Estratto della fonte —
= = =
Ho letto nei giorni scorsi un articolo che parlava dell’aumento dell’omofobia in Italia e che un giornalista della RAI si è dichiarato e ha confessato di essere gay.
Leggendo questi articolo mi sono ricordata di Emilio e del fatto che non sono ancora del tutto sicura che lui sia gay.
Ma vado all’inizio.
Emilio si è fatto conoscere una serata in discoteca. Mercoledì sera, serata universitaria, imperdibile come tutti i mercoledì.
Io sono li che mi dimeno in pista incollata alla mia amica, nonché coinquilina, e un gruppetto di ragazzi si avvicina, inizia a ballare vicino a noi, invade un po’ il nostro spazio, uno ci chiede se abbiamo da accendere. Nulla di strano, nulla di nuovo. Tecniche di adescamento che si mettono in atto continuamente. Però uno di loro si siede su un palchetto che c’è vicino a noi, e mentre i suoi amici danno inizio a contorsionismi sempre più complicati per farsi notare, lui si siede e guarda.
= = =
Voci tratte da un dataset:
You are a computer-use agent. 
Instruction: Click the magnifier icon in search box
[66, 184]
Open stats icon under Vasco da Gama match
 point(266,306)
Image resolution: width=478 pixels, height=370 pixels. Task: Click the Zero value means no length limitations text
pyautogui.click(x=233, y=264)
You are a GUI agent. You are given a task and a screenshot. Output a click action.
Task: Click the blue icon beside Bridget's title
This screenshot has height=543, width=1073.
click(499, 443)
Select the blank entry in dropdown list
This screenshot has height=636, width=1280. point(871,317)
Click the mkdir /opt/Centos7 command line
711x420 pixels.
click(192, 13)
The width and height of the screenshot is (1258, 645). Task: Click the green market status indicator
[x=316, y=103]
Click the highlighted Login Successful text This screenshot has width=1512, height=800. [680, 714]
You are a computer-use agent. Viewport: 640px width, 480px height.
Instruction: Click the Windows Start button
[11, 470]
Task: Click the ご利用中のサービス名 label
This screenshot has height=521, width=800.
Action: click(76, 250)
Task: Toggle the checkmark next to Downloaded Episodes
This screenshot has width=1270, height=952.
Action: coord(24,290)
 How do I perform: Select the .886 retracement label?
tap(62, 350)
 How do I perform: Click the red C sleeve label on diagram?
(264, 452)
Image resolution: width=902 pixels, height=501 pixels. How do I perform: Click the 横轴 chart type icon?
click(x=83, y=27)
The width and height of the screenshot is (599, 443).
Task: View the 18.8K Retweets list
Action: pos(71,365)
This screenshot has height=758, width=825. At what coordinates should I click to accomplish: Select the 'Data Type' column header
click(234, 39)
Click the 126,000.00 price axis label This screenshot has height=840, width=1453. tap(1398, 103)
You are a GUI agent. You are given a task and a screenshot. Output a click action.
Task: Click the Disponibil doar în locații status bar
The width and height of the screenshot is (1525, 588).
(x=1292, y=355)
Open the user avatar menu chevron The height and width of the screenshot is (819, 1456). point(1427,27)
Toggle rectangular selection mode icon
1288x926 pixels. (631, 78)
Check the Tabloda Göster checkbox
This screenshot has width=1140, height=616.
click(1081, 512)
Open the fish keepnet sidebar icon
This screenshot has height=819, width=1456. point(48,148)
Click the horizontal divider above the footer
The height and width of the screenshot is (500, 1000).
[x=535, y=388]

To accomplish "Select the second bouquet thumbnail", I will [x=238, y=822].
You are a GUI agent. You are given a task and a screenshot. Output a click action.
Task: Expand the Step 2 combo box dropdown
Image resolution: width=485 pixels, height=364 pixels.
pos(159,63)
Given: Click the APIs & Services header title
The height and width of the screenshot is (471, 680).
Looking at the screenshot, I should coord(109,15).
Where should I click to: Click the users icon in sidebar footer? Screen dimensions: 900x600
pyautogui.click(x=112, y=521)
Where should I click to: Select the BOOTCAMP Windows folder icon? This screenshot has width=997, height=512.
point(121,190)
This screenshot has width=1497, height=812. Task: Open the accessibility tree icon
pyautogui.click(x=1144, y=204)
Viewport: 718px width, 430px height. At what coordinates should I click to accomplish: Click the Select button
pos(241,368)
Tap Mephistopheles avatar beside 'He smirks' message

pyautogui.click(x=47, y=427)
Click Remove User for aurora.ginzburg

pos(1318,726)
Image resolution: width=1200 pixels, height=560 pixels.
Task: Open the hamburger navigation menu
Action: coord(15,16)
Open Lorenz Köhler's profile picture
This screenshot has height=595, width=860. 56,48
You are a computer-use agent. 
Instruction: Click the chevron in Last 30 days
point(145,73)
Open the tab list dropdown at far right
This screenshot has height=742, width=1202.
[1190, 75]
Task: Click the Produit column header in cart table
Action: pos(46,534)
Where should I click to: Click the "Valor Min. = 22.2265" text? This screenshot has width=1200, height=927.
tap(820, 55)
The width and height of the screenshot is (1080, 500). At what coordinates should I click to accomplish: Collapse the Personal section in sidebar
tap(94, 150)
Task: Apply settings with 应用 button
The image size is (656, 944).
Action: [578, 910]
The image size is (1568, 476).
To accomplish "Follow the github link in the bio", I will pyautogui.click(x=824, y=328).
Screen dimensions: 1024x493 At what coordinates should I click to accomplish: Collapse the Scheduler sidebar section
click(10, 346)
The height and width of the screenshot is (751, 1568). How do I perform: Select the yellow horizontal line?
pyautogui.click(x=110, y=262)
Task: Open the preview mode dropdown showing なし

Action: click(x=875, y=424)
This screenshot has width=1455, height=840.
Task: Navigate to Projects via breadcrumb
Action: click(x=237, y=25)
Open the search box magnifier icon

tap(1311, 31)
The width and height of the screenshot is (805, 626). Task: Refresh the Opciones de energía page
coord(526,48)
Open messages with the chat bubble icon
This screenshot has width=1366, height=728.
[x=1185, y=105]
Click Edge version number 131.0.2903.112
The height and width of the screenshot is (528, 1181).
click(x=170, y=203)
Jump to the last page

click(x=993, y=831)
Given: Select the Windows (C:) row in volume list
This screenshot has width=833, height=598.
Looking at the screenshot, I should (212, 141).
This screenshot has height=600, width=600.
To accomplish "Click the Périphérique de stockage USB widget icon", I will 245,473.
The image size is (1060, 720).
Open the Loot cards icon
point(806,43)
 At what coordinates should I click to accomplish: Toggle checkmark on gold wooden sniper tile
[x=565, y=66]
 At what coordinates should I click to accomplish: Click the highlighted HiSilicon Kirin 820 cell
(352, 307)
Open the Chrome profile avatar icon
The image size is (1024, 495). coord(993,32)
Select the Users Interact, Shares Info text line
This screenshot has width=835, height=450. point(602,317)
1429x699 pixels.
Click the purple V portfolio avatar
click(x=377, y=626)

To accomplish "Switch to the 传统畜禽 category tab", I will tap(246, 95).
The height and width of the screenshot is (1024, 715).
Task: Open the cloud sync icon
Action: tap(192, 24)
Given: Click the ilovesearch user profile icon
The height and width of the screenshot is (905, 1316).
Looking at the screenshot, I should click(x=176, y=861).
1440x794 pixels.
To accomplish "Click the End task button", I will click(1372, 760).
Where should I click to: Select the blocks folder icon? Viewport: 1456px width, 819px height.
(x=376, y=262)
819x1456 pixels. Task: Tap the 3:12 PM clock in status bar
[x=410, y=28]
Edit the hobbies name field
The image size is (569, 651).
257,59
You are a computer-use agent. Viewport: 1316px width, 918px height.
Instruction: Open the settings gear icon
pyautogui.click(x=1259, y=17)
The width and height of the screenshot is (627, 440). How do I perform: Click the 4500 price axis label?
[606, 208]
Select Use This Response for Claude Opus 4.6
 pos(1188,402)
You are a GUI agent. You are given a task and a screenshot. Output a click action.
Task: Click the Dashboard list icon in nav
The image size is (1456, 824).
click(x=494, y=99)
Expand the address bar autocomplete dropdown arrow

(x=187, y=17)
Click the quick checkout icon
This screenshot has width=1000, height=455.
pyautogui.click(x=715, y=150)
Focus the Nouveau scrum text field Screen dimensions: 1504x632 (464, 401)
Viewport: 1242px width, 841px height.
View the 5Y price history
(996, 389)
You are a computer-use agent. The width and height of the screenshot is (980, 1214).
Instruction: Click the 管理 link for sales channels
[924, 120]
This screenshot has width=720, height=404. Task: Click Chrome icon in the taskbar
= = =
Compiti richiesti —
• 1. Trascrivi senza modifiche il passo del testo su Emilio da "Io sono li che" a "siede e guarda.".
• 2. Riscrivi in forma di elenco puntato il paragrafo del testo su Emilio che comincia con "Io sono li che mi dimeno", conservandone i fatti principali.
Le righe non hanno alcun legame con il testo su Emilio.

Risposte in ordine —
• 1.
Io sono li che mi dimeno in pista incollata alla mia amica, nonché coinquilina, e un gruppetto di ragazzi si avvicina, inizia a ballare vicino a noi, invade un po’ il nostro spazio, uno ci chiede se abbiamo da accendere. Nulla di strano, nulla di nuovo. Tecniche di adescamento che si mettono in atto continuamente. Però uno di loro si siede su un palchetto che c’è vicino a noi, e mentre i suoi amici danno inizio a contorsionismi sempre più complicati per farsi notare, lui si siede e guarda.

• 2.
- Ballo in pista accanto alla mia amica, che è anche la mia coinquilina.
- Un gruppetto di ragazzi si avvicina, balla vicino a noi e invade un po' il nostro spazio.
- Uno di loro ci chiede se abbiamo da accendere: niente di strano, sono tecniche di adescamento molto comuni.
- Un altro del gruppo si siede su un palchetto vicino a noi e guarda, mentre i suoi amici fanno contorsioni sempre più complicate per farsi notare.